Paolo Crepet non è uno che la manda a dire. Psichiatra, sociologo, scrittore, opinionista: da anni si diverte – e ci diverte – a smontare certe mode educative che definire “accomodanti” è un eufemismo. Una delle sue battaglie più note è contro il buonismo, quella tentazione di dire sempre “va bene così”, di non punire, di non contraddire, di non mettere mai confini. Un atteggiamento che, secondo lui, non rende i ragazzi più sereni, ma solo più fragili.

Chi è Paolo Crepet
Paolo Crepet è un uomo che conosce la vita da diverse prospettive: padre, medico, intellettuale, e anche provocatore pubblico. Ha scritto decine di libri e girato l’Italia con conferenze e interviste in cui alterna ironia e serietà. La sua cifra stilistica è quella di mettere il dito nella piaga, senza paura di essere impopolare. Perché, ammettiamolo, dire a un genitore che “non deve essere troppo buono” non è esattamente il modo più facile per farsi amici.
Che cos’è il buonismo per Crepet
Per lui il buonismo è un’illusione: il pensiero che si possa crescere un figlio senza mai fargli provare scivoloni, punizioni o frustrazioni. È quella filosofia educativa che trasforma ogni errore in un “non fa niente”, ogni voto basso in un “va bene lo stesso”, ogni capriccio in una piccola trattativa diplomatica. Peccato che, secondo Crepet, la vita non funzioni così: là fuori non ti aspettano carezze, ma sfide, porte chiuse, delusioni.
La frase che colpisce: niente vita reale senza inciampi
“Il buonismo ti fa evitare gli scivoloni, le punizioni e le frustrazioni, ma non prepara alla vita reale”
dice Crepet. Una frase che, a ben pensarci, è un pugno nello stomaco. Perché? Perché ci costringe ad ammettere che nel nostro tentativo di proteggere i figli, a volte, li stiamo solo rendendo incapaci di affrontare la realtà. Se non imparano a cadere quando sono piccoli, come faranno a rialzarsi da adulti?

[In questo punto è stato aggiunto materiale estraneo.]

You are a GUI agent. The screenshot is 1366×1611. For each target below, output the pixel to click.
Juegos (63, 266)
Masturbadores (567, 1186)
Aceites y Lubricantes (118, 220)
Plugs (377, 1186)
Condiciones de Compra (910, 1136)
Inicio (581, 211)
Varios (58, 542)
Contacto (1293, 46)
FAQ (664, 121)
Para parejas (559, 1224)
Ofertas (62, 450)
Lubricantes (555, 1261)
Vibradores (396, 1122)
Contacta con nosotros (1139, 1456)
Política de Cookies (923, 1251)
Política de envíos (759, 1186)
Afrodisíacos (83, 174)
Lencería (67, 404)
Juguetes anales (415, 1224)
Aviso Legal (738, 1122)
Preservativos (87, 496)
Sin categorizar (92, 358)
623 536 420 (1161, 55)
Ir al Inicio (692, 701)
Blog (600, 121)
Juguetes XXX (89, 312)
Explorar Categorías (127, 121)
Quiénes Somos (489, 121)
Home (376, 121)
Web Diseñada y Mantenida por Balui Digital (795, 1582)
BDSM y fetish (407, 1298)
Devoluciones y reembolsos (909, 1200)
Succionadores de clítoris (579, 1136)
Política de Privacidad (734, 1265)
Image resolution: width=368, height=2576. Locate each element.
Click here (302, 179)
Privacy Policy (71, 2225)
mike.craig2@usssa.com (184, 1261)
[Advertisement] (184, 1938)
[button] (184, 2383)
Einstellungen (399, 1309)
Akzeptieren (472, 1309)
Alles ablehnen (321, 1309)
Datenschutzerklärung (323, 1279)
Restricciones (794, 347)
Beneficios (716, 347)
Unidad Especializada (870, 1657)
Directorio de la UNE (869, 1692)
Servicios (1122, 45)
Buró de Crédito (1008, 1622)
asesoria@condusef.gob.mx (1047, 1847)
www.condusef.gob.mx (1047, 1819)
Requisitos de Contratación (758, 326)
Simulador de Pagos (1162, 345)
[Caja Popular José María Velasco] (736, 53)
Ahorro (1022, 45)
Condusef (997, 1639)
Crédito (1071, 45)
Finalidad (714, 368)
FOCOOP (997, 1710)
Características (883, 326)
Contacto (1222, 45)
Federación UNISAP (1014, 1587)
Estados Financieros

Il consiglio: meno coccole zuccherose, più verità
Crepet non è un fautore dell’autoritarismo vecchio stile (“io comando e tu obbedisci”), ma di una via di mezzo: l’autorevolezza. Vuol dire saper dire di no, mettere limiti, spiegare che nella vita ci sono conseguenze. Non si tratta di diventare dittatori domestici, ma nemmeno di trasformarsi in camerieri dei propri figli. In pratica, un “ti voglio bene” non può essere sempre seguito da “fai come ti pare”.
Perché ci riguarda tutti
Questa lezione non è solo per i genitori. È per insegnanti, educatori, ma anche per chiunque abbia responsabilità sugli altri. Crepet ci ricorda che la vita non è una carezza infinita: è fatta di sbagli, di cadute e di rialzate. E il vero atto d’amore è insegnare ai nostri figli a non avere paura delle botte (metaforiche, si intende) che la realtà darà loro.
Un invito a svegliarci
Paolo Crepet è tanto amato quanto criticato, ma una cosa è certa: sa accendere discussioni. E il suo attacco al buonismo è un invito a svegliarci. Perché crescere figli sempre protetti, senza mai un “no” e senza mai un inciampo, equivale a lanciarli nel mondo con le gambe molli. E allora sì, forse ogni tanto un voto basso, una punizione o un divieto sono il miglior regalo che possiamo fare.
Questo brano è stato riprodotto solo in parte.